Monday, December 28, 2015

winter?


northern hemisphere
day after Christmas
air-conditioner kicked in
mighty weird



Thursday, December 17, 2015

Pensée du jour



While reading today about the Lyon Biennial I ran into the sentence: As Robert Smithson succinctly put it in 1973: 'The opposite of waste is luxury.  Both waste and luxury tend to be useless.'  My thought of the day, which is certainly not very original, is that art is luxury and, succinctly put, it too tends to be useless.

Next jour addendum: As the wife of the Ranting Economist I should know that the word "use" (unqualified) is itself rather useless....


Saturday, December 5, 2015

the thought continues


…In a culture where women are impotent, it is actually possible to imagine why they would turn to violence condoned within that culture if it means that they can finally make individual decisions and take personal action.  If killing the infidel is the only non-subservient act afforded to women in said culture, it is not hard to see how the choice might make sense…  

Twisted but imaginable.

GIVEN INFORMATION
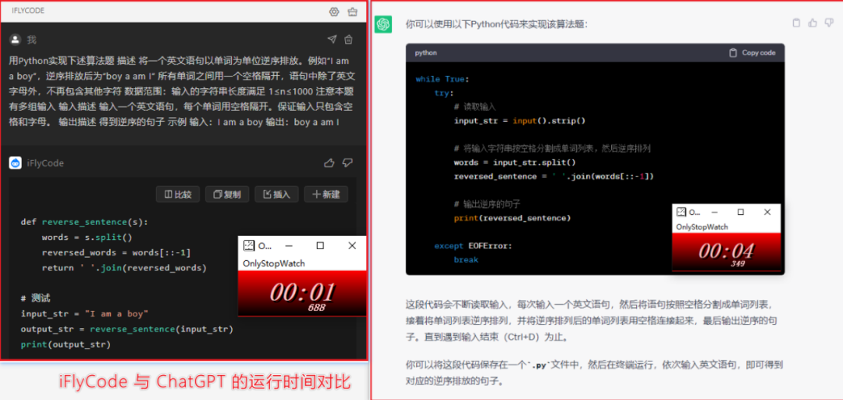843x400 pixels.
Task: Maximize the right OnlyStopWatch window
Action: tap(741, 212)
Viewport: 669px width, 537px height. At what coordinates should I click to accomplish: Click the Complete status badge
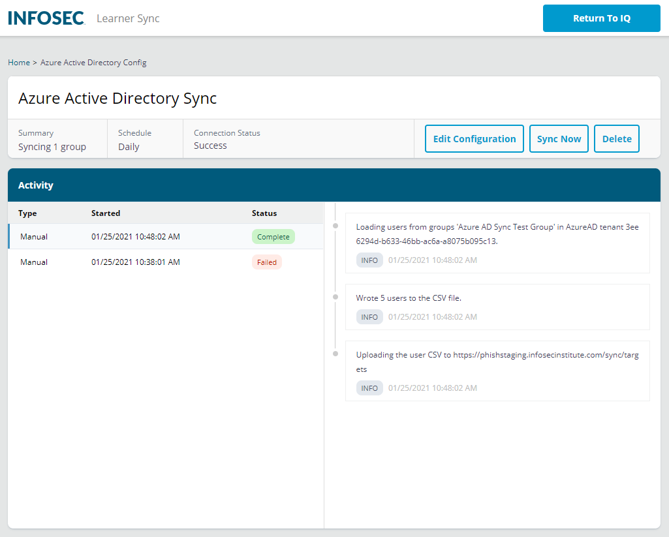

TO BE DONE
Write out the blog posts above word for word, between "Thursday, December 17, 2015" and "itself rather useless....", inclusive.

FINISHED ANSWER
Thursday, December 17, 2015

Pensée du jour



While reading today about the Lyon Biennial I ran into the sentence: As Robert Smithson succinctly put it in 1973: 'The opposite of waste is luxury.  Both waste and luxury tend to be useless.'  My thought of the day, which is certainly not very original, is that art is luxury and, succinctly put, it too tends to be useless.

Next jour addendum: As the wife of the Ranting Economist I should know that the word "use" (unqualified) is itself rather useless....